Jessamyn asks the hard questions, the ones with the answers nobody wants to hear. You don’t get a long way in the library world by inquiring whether the library, as found, is a good idea; what you get from that is a library that is a good idea, but only after a lot of change. Libraries like to claim they want change. They don’t. Change in the library world comes when it is forced by circumstances: when somebody invents a computer to replace the card catalog, when the Internet comes along to nudge the print world; very few of the crash-bang innovations in the library come from librarians.
So it was appropriate that our colleague Eric Childress forwarded me this link to a piece from a company/resource site called LeaderValues, about innovation called Can Bad Attitudes Lead to Good Business Innovation?
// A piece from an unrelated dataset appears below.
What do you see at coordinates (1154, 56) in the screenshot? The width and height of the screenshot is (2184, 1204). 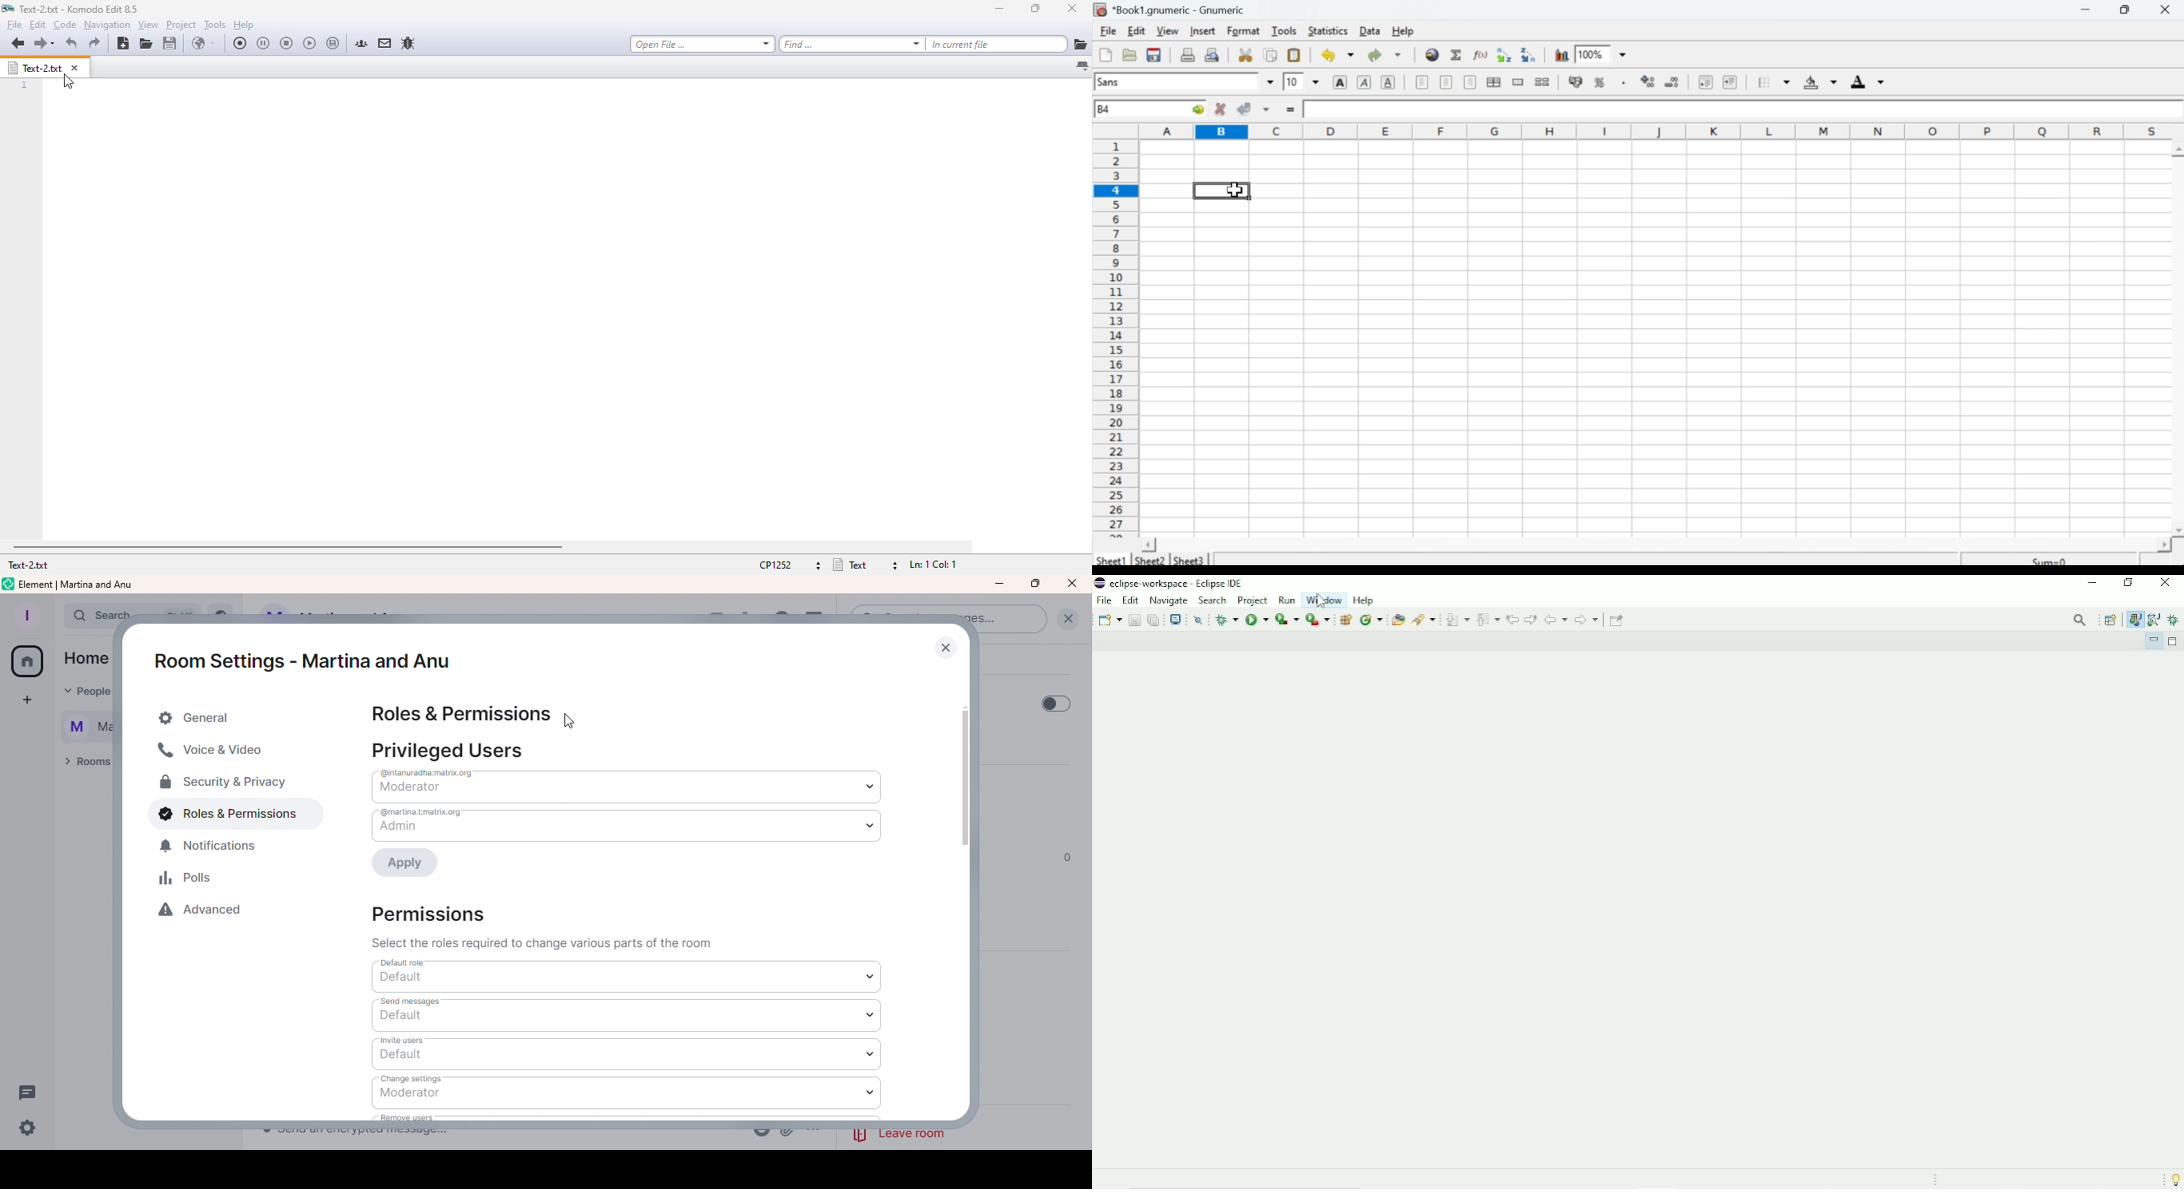 I see `Save file` at bounding box center [1154, 56].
It's short and worth reading (and there are other things worth reading there). It ends with this:
So if you want innovators in your team look for people with some particular bad attitudes – the ones with rebellious, contrary and divergent views. These are people who some might label as troublemakers. They are not negative or cynical – on the contrary they are passionate about their ideas. They do not defer to authority, they are dissatisfied with the status quo, they are impatient for change and they are angry about the obstacles put in their way.
Hmm, I know quite a few librarians with "bad attitudes" who no longer work in libraries.